• _Exercise_: Would you please retype, exactly, the lines of the listing below between the line with "This screenshot has width=874, height=637." and the line with "Go to local", inclusive?

• _Task data_:

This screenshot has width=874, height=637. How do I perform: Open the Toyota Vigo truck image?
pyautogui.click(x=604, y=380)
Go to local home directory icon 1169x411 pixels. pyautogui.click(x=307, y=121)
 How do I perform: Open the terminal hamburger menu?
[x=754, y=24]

--

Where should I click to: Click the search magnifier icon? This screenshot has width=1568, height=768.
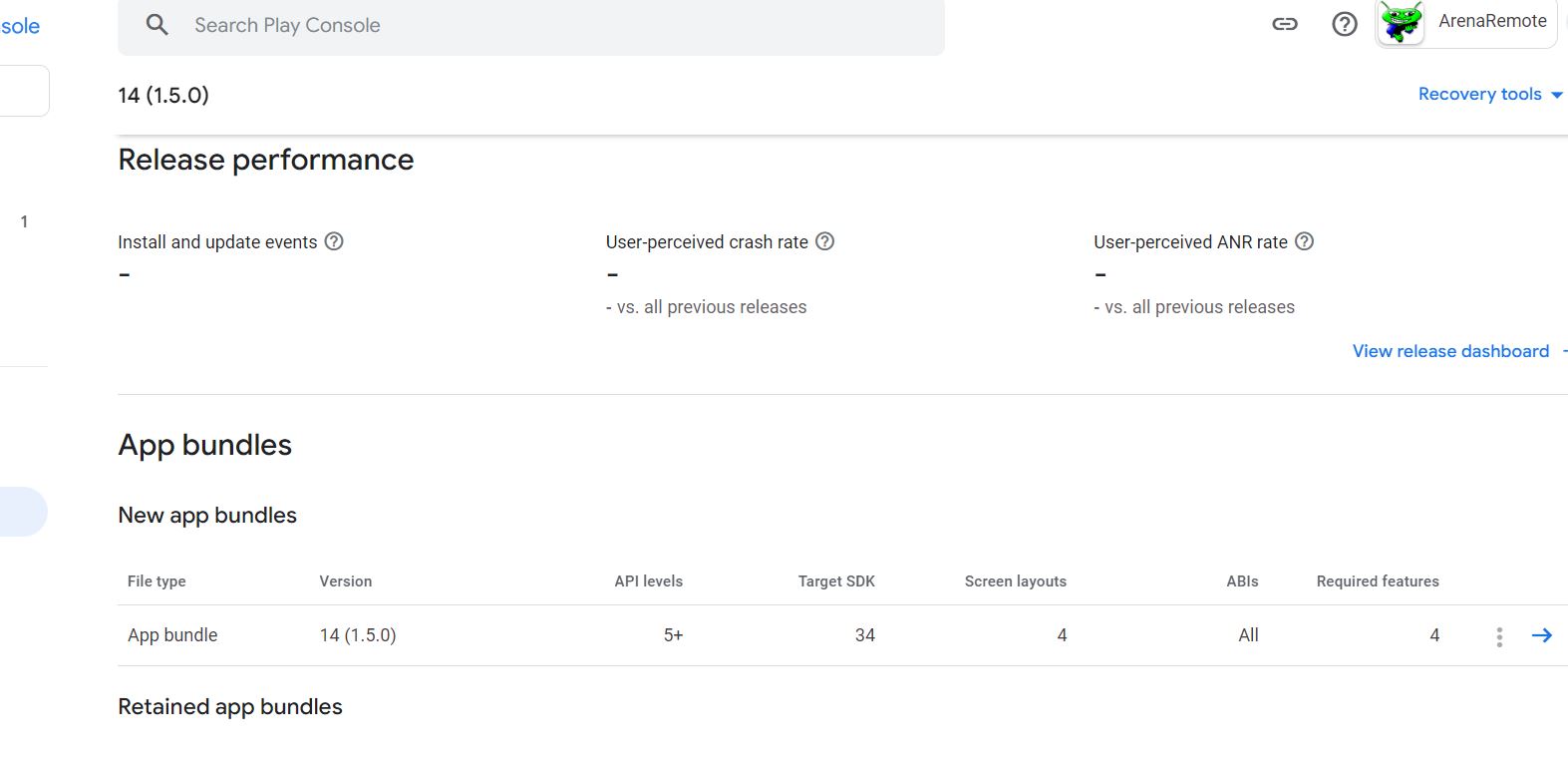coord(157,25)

• _Result of this exercise_:
This screenshot has width=874, height=637. How do I perform: Open the Toyota Vigo truck image?
pyautogui.click(x=604, y=380)
Go to local home directory icon 1169x411 pixels. pyautogui.click(x=307, y=121)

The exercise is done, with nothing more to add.